The Son of the last of a long line of thinkers. (delascabezas) wrote,
The Son of the last of a long line of thinkers.

my day...

so yeah, let see.

apparently the electricians who Sinai contracted for the ongoing infrastructure upgrade are complete and total wastes of space.

Our entire data center now runs on a building UPS - the juice should never go down.

Unless the main circuit for the failover is 60 amp, instead of 100 amp.

When that happens, the circuit breaker blows up like a Chinese new year party favor.

What happens then, is lots and lots of the data center has no power - servers crash, as do racks and racks of Cisco gear, since, of course, they no longer have individual UPS - we are on building wide now!
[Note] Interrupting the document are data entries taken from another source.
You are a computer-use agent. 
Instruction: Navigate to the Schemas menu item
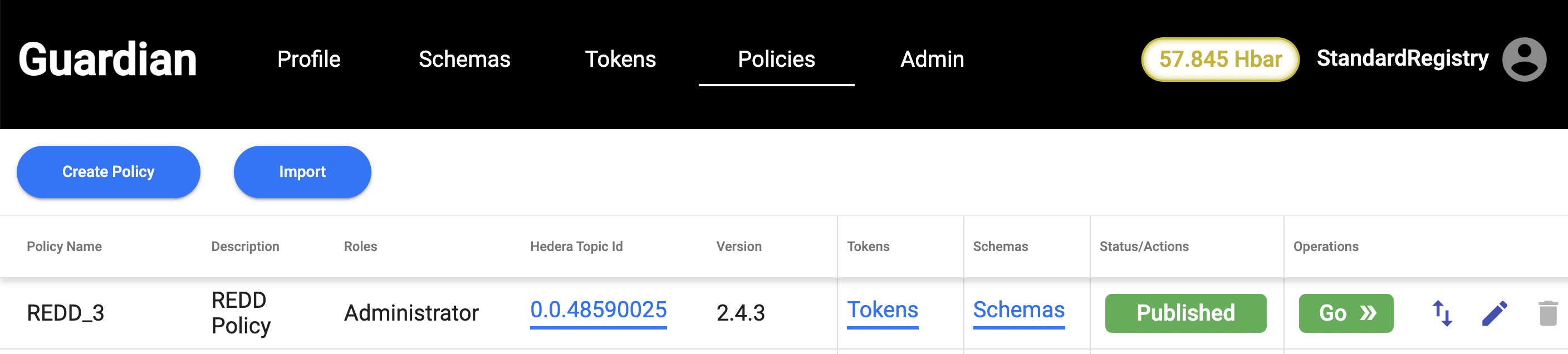464,59
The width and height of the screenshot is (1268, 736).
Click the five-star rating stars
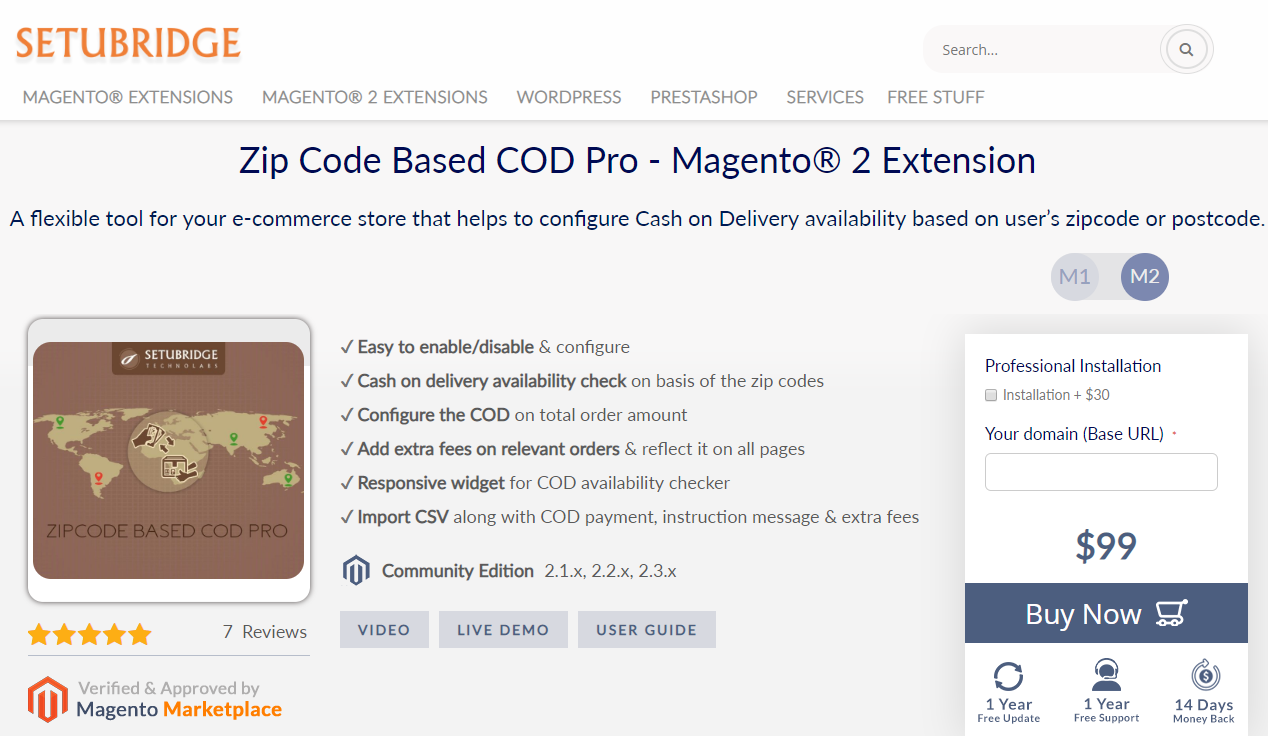[88, 633]
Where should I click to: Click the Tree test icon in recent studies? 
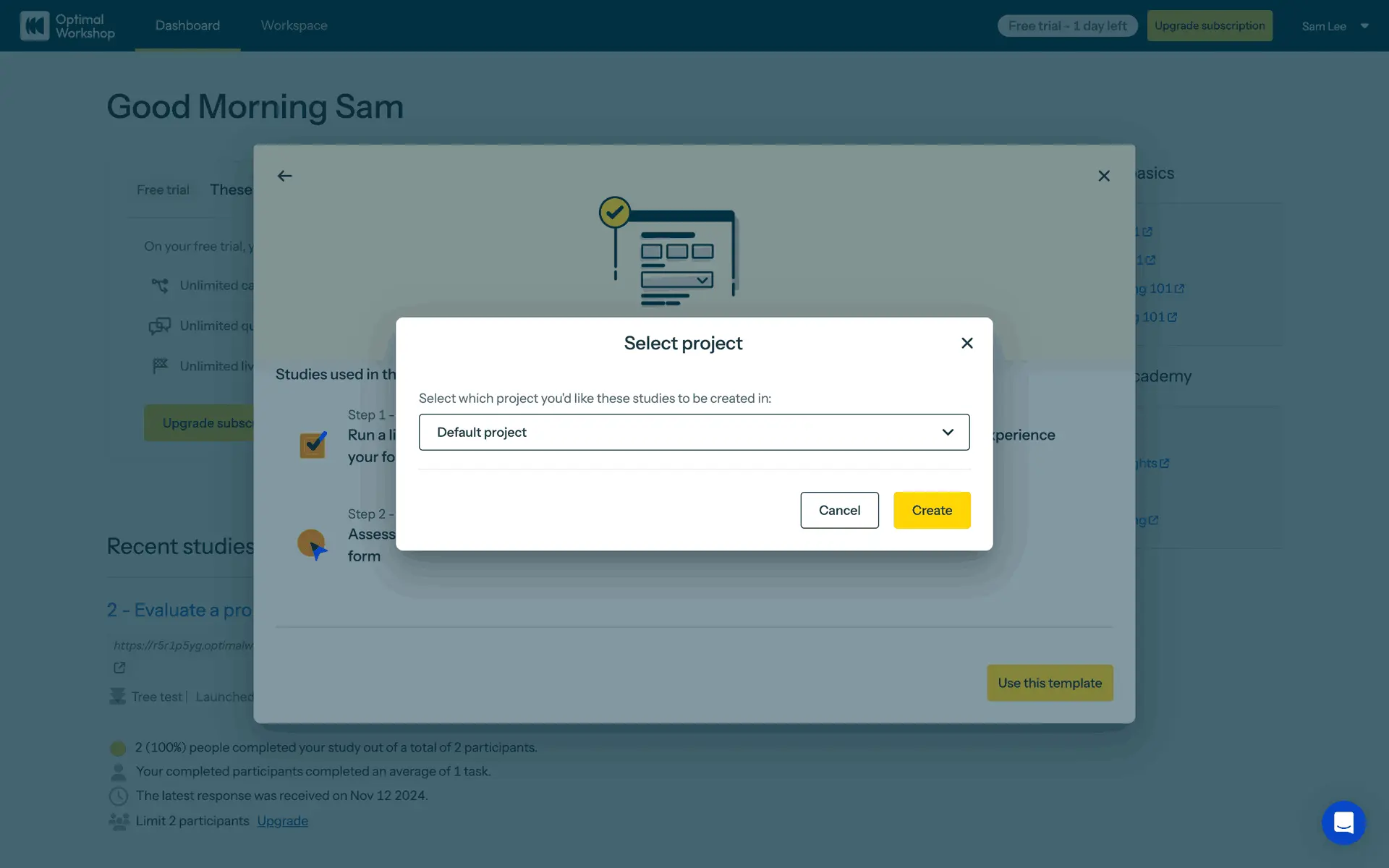tap(117, 697)
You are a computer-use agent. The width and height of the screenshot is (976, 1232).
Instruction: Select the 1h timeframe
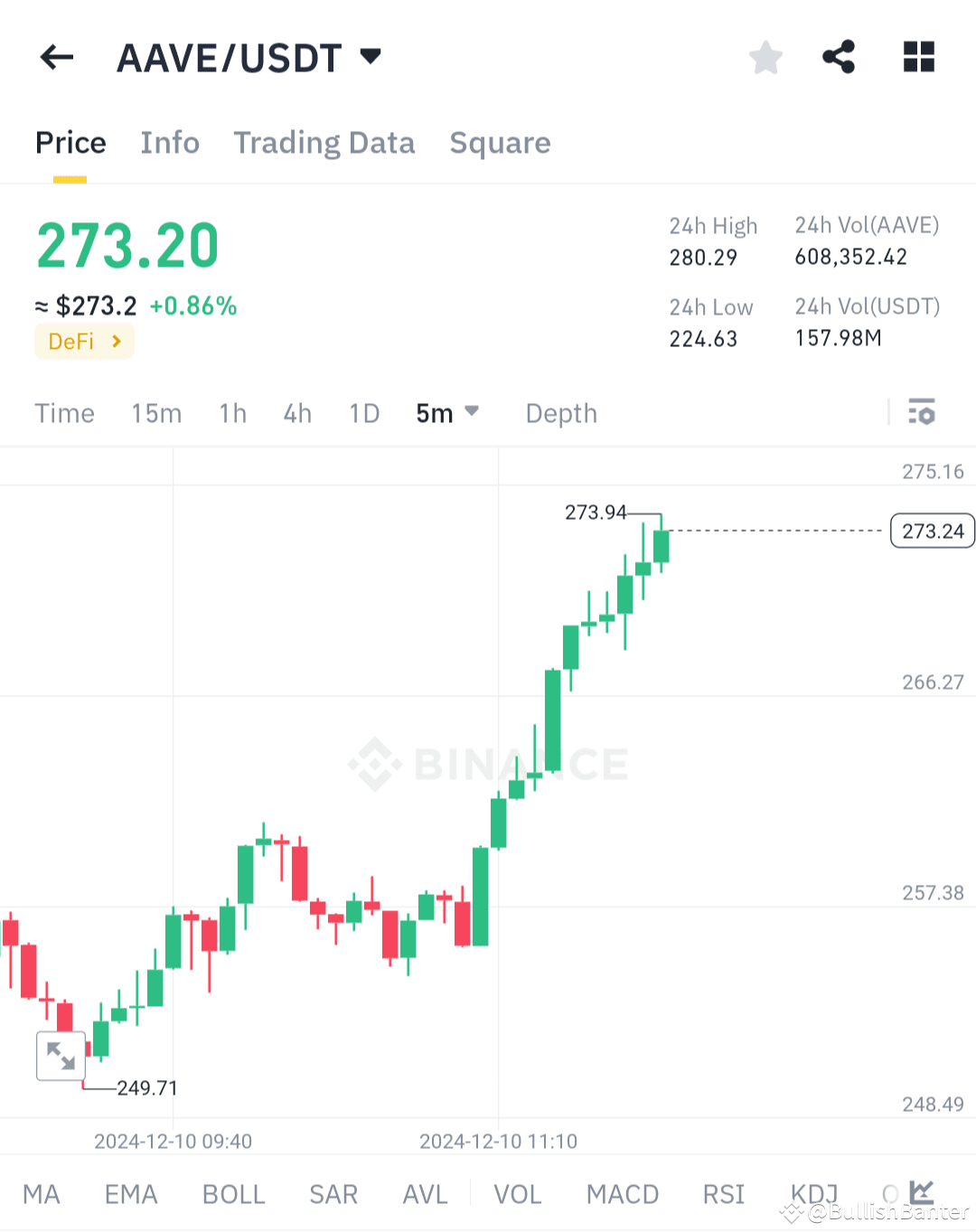[232, 413]
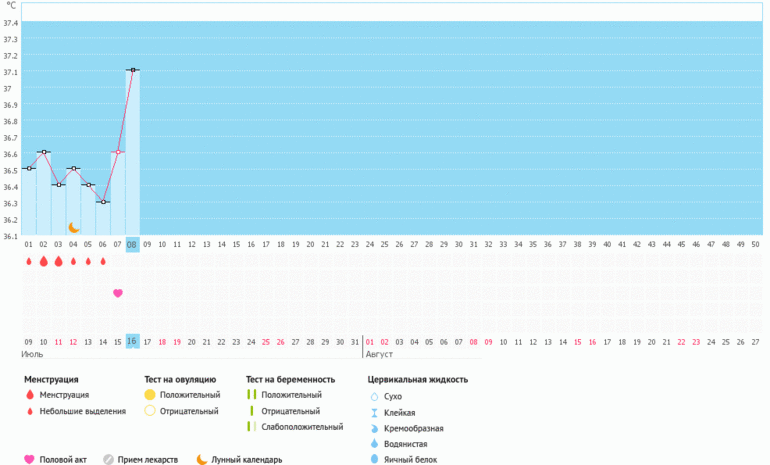Select the 36.3 temperature point on day 06
The height and width of the screenshot is (465, 770).
(x=103, y=202)
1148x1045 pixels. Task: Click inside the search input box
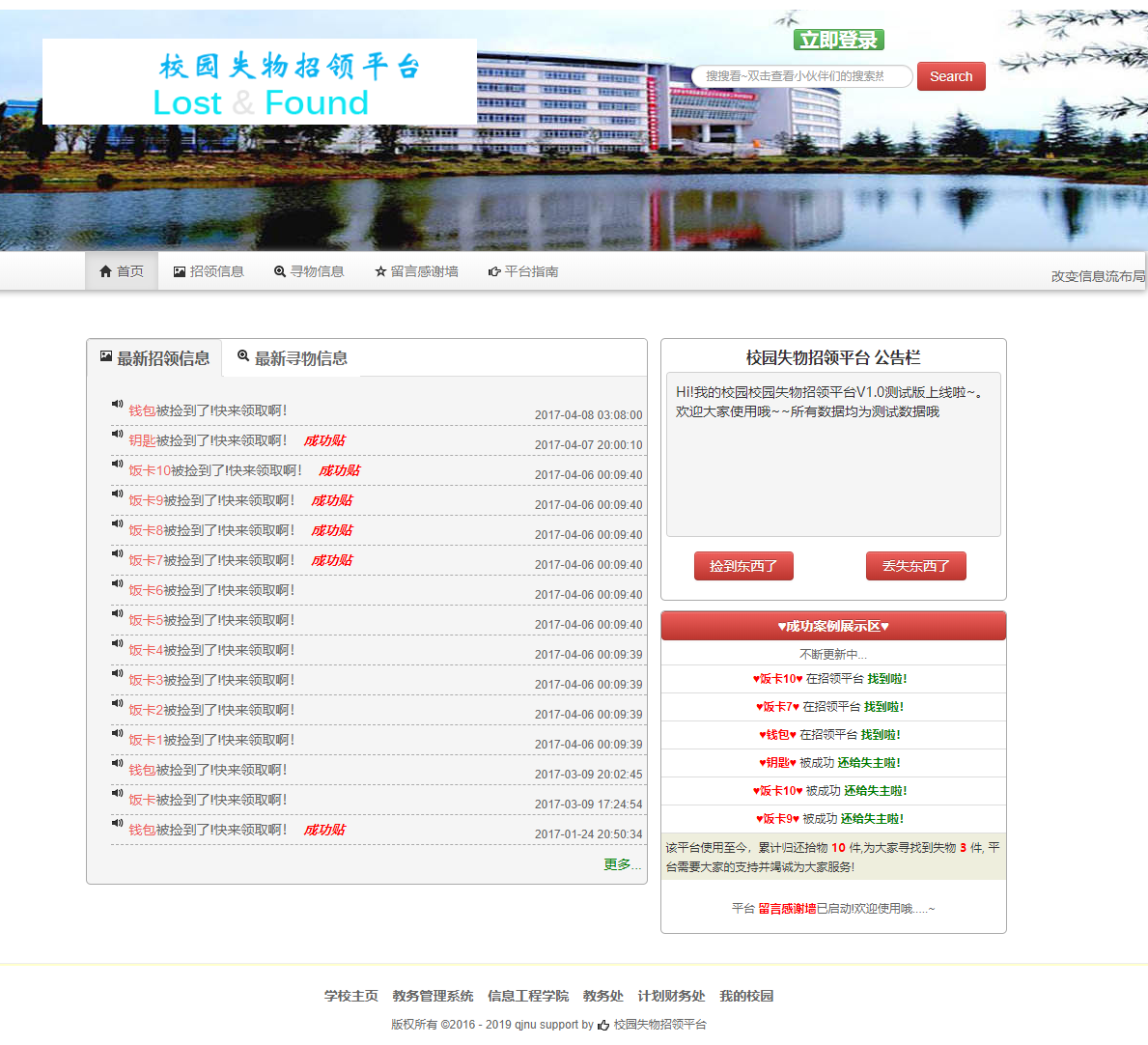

The problem is identified (by the ozone and smoke) - extra emergency wiring is used to bypass the fried circuit - supposedly 3 phase power will be restored in 20 minutes.

Instead of 3 phase power, we end up with 2 phase, over wiring which was not made to handle that kind of current* - result: wire that is so hot that the coating on it melt, and burns if you touch it.

Amazing we didn't have a fire - which would have been the end of things, since the block we were running from, apparently, was the backup grid for the fucking EMERGENCY POWER - y'know, the things like the fire suppression system, and backup lights.


So yeah, now we have a super hot server room that is running on melty wire - the juice is cut, new wires are brought in, they get the old circuit partially removed (now that it has gone from liquid to solid state once more).

Of course, the dipshits patch us in to a circuit that either has an open neutral or a faulty ground. Three machines die booting - the main web server goes down like Haley's comet.

Again juice is cut.

Damage assessment - three machines removed from racks by flashlight (folks, don't try this at home - its like playing twister with power tools as extra partners).

A secure circuit is found.

Power is restored.

The secure circuit collapses under load - not once, not twice, but thrice - each time, it comes back, but each time, it took another machine with it.

Net result:

2pm, running on emergency power circuit AND "secure" circuit.

5 servers down.

WWW on backup unit, last synch was 18 hours ago - clients cannot ftp - we don't even know where to start.

Replacement hardware is in the air - I got to see what a slagged raid array looks like.

Tape drives have been largely inaccessible, since one of the last crashes kicked the main backup DB into divide by 0 space, leaving us having to re-merge ~ 2 terabytes of data back into the db before we can figure out what we have in the deck to deal.

People are hot, angry, and shit is up, for now, but everyone is watching pagers warily.

I want to go home, I definitely don't make enough to deal with this shit.

Best estimates is that replacement box will be here by 7pm - we should have things restored by ~9ish IF we can find good tape.

I am supposed to stay "on call".

*edit - I have corrected my verbiage and description, props to bruteforcemethd for straightening me out.